Durante o debate, António Costa chegou a pedir a "ajuda" do BE para convencer Marcelo a voltar ao tema do levantamento do sigilo bancário. Mas, como recorda a nota do Presidente, a razão principal invocada na altura já não se verifica: Marcelo falava, no texto que justificava o veto, da "situação particularmente grave vivida então pela banca portuguesa" e de um caso de "patente inoportunidade política", numa altura em que estava em curso "uma muito sensível consolidação do nosso sistema bancário". Ainda esta semana, em entrevista ao Público e à Renascença, o Presidente disse já terem sido "consideravelmente" ultrapassadas as suas preocupações com a banca.Um decreto que ia longe demais

Embora esta fosse apresentada como a principal razão para o veto, na época Marcelo colocava outros obstáculos à lei - que começou por se tratar de uma transposição das diretivas comunitárias para quem tivesse contas em países onde não reside, mas cujo âmbito seria alargado a portugueses sem contas fiscais no estrangeiro.

Além de levantar problemas por o decreto "ir mais longe" do que seria suposto de acordo com a regra europeia, Marcelo aludia também aos argumentos da Comissão Nacional de Proteção de Dados, que "questionara a conformidade do novo regime" e do uso de "meios excessivos" para sacrificar "direitos fundamentais", ou seja, controlando a informação de contas sobre as quais não recaíam suspeitas ou indícios de risco.

Para mais, o Presidente argumentava ainda que a alteração proposta pelo Governo não tinha sido objeto de suficiente "debate público". Por todas estas razões - mas sublinhando sobretudo a questão do timing, que neste momento já não se colocará - o chefe de Estado entendia então que a adoção de um novo regime para a banca seria "um fator negativo ou mesmo contraproducente".

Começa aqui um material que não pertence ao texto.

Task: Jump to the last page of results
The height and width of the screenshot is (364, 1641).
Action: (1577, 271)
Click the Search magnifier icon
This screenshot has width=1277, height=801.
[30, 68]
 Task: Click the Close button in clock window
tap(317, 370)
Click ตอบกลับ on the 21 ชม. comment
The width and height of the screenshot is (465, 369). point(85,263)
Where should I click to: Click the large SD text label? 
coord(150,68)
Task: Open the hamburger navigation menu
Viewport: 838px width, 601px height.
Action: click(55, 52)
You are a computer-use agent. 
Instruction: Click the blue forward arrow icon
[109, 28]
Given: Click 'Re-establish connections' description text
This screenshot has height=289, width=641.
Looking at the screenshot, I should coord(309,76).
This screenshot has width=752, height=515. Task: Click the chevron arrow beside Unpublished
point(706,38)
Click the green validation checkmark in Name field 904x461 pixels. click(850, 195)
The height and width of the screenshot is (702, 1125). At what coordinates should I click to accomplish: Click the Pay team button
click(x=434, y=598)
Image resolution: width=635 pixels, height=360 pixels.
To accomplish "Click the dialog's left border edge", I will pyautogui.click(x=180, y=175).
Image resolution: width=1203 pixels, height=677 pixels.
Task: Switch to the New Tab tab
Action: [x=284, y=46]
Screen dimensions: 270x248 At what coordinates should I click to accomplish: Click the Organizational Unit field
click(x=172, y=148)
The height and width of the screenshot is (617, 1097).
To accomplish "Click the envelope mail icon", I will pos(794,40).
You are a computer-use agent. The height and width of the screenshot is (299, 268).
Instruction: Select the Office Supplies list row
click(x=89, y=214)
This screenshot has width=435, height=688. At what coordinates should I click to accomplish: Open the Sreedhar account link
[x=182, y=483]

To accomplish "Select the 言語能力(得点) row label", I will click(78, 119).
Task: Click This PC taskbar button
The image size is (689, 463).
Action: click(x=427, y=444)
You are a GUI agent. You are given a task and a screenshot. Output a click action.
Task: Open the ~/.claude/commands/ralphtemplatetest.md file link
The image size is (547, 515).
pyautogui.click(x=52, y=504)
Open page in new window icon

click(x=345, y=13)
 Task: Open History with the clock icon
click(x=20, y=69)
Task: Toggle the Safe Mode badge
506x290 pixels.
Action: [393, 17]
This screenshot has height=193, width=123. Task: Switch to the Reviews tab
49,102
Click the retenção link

No debate quinzenal desta quarta-feira, o BE prometeu trazer o tema do sigilo bancário num agendamento já para dia 17 de maio dedicado ao tema e desafiou os restantes partidos a trazerem propostas e o Governo a "acompanhar" o tema. O PSD pediu, na semana passada, que sejam revelados os nomes dos 50 maiores devedores à Caixa Geral de Depósitos, mas o banco invocou o sigilo bancário para não o fazer.